It isnt there nor is it inferred by anything in the 2A. A court or government cannot limit or take away basic human right to self defense of life or liberty that is part of the natural world down to animals that will fight to survive and remain free using all means available. Until beaten down and tamed of course as far as animals and many of them cannot be.

It is a right that predates our founding, and goes back to the beginnings of time.
IMHO:
Most of the SCOTUS believe that their high position and high education give them the... [/BQUOTE]

Their position comes from nomination by a president and confirmation by The Senate.
It is an appointment to a constitutional office. They are not technically Federal Employees-they are
Constitutional Officers. Big difference. Their authority comes from our constitution
itself:

Article III Section 1. "The judicial power of the United States, shall be vested in one Supreme Court, and in such inferior courts as the Congress may from time to time ordain and establish."

That's pretty clear isn't it.

If you believe in our constitution, or have sworn to preserve it, this sentence in Article III is part of what
you should believe and defend. No picking and choosing.

The Supreme Court isn't some extra-constitutional invention of the present administration.

In post 5 this was stated: "They ignor our founding fathers designs" Nope.

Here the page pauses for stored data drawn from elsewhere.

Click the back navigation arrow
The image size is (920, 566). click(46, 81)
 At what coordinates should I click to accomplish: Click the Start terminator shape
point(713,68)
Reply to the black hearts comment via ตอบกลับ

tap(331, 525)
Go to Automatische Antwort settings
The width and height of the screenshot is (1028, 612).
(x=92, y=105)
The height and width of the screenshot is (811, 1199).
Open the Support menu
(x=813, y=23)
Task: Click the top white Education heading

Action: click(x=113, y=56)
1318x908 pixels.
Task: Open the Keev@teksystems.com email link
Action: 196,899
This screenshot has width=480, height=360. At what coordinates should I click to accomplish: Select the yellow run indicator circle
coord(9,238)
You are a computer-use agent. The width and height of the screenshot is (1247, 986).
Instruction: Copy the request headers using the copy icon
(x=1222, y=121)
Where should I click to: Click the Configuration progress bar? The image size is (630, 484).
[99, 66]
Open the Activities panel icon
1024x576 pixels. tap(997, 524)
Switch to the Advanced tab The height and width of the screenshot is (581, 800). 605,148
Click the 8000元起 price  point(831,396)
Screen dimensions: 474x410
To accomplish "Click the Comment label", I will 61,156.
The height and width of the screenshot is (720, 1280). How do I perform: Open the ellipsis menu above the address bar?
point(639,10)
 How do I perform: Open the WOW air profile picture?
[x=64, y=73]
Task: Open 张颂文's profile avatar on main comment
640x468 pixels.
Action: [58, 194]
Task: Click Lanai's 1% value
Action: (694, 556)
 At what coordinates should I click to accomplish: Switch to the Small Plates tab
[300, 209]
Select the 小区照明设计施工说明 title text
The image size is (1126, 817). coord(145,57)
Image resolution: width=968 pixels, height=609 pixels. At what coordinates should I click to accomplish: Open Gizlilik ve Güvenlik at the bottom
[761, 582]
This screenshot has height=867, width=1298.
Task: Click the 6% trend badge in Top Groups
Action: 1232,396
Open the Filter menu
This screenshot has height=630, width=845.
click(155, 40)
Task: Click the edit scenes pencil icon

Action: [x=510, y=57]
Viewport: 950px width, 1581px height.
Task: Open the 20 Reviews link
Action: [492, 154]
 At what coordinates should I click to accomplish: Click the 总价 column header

They are part and
parcel of our founder's designs, as should be obvious from the quote of Article III I just provided.

President Washington nominated the first Chief Justice, John Jay. It heard its first case in 1791,
and it was a technical procedural dispute.

So, who gave them the authority to...? The founding fathers!!!!!!!!


Don't confuse procedures with limitations against government power. Their authority to hear cases and render decisions in accordance with the Constitution is NOT the question. Until you can cite where in the Constitution limitations against the 2A are (they are definitely not in the 2A itself), you are wasting time and making a pointless argument. Simply saying "the Founders said they can" and leaving it at that very much does not cut it. Going over how the "gears" of the system function also fails to address the question. Where, in the Constitution, do they claim the authority to enact limits against the 2A? If your answer is to post more red herrings like the post above, I suggest you think harder.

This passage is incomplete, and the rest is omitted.